## WHAT TO WORK ON
Copies of all lines that contain "Identify" are needed; take them from the data below.

## DATA
##############################

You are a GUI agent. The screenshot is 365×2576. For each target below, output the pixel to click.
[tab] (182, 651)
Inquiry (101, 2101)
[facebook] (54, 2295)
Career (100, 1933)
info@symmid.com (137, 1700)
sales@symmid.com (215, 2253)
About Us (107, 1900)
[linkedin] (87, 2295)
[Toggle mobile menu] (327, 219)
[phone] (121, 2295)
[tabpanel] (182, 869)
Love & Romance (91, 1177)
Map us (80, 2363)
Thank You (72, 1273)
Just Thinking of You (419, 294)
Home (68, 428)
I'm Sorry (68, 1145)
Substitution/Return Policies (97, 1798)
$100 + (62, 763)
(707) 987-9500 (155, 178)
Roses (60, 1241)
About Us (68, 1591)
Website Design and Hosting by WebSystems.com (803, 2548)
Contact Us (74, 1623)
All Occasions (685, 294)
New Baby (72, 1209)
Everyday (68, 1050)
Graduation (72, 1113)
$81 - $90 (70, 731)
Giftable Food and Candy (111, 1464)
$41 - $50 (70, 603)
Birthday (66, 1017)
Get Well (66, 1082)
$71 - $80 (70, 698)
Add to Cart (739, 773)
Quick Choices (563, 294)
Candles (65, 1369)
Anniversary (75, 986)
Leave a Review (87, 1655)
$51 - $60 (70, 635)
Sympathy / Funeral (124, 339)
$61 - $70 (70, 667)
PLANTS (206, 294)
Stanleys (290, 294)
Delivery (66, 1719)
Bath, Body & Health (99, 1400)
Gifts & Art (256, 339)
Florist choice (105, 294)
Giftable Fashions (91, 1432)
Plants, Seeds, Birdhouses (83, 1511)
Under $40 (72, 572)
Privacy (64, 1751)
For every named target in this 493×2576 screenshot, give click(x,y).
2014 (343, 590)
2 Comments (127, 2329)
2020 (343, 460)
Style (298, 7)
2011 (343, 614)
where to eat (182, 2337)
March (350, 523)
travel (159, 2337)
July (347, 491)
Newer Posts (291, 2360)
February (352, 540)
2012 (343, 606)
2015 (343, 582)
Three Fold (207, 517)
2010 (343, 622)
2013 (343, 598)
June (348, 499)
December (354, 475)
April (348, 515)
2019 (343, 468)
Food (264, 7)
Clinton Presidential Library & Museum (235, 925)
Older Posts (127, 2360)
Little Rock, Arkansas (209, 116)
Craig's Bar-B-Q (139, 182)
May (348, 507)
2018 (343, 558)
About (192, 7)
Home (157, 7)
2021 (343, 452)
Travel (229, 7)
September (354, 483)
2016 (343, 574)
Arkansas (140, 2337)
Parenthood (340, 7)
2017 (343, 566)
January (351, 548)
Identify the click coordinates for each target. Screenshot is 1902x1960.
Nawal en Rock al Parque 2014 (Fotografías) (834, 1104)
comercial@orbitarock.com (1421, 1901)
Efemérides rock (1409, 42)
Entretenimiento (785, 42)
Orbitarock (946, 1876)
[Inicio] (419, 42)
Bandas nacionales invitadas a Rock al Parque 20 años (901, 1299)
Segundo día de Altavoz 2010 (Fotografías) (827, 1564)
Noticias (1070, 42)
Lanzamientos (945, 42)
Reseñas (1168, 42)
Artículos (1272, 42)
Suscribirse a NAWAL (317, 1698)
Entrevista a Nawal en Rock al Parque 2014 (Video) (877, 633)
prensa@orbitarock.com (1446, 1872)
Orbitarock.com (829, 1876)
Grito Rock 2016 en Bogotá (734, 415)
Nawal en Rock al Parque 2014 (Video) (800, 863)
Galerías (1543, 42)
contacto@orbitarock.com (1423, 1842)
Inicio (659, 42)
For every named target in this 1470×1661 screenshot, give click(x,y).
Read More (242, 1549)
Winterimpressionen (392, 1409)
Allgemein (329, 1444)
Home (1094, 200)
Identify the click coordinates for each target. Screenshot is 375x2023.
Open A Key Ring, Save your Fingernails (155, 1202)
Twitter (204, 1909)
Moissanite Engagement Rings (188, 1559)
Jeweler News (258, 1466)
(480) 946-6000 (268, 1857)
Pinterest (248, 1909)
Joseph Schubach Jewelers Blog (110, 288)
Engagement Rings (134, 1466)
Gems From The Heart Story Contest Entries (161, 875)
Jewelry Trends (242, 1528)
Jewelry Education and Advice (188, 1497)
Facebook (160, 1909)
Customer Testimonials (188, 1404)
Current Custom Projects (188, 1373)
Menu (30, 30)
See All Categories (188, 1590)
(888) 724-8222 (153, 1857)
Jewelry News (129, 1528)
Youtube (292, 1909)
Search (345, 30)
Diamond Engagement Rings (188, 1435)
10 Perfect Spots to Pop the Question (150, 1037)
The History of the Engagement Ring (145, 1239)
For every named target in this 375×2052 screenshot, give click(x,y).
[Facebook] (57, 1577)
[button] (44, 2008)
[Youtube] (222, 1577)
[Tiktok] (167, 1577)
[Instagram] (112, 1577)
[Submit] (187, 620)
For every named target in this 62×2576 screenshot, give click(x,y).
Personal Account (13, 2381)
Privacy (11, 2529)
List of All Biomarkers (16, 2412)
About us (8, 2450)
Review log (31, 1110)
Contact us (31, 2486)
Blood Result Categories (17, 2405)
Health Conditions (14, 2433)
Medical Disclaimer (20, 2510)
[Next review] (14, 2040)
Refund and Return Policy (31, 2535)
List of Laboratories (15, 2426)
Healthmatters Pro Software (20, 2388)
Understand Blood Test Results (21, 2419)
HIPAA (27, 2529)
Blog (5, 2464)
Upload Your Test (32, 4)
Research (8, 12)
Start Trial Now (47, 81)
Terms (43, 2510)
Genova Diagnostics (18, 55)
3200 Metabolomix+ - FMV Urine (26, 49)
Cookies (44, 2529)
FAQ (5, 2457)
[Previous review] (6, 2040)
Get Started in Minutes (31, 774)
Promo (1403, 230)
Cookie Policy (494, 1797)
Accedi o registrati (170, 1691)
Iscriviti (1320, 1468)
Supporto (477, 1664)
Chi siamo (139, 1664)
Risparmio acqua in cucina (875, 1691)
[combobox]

##############################

## RESPONSE TO THIS TASK
Identify the click coordinates for each target. Screenshot is 1902x1960.
Identify the click coordinates for each target. Screenshot is 375x2023.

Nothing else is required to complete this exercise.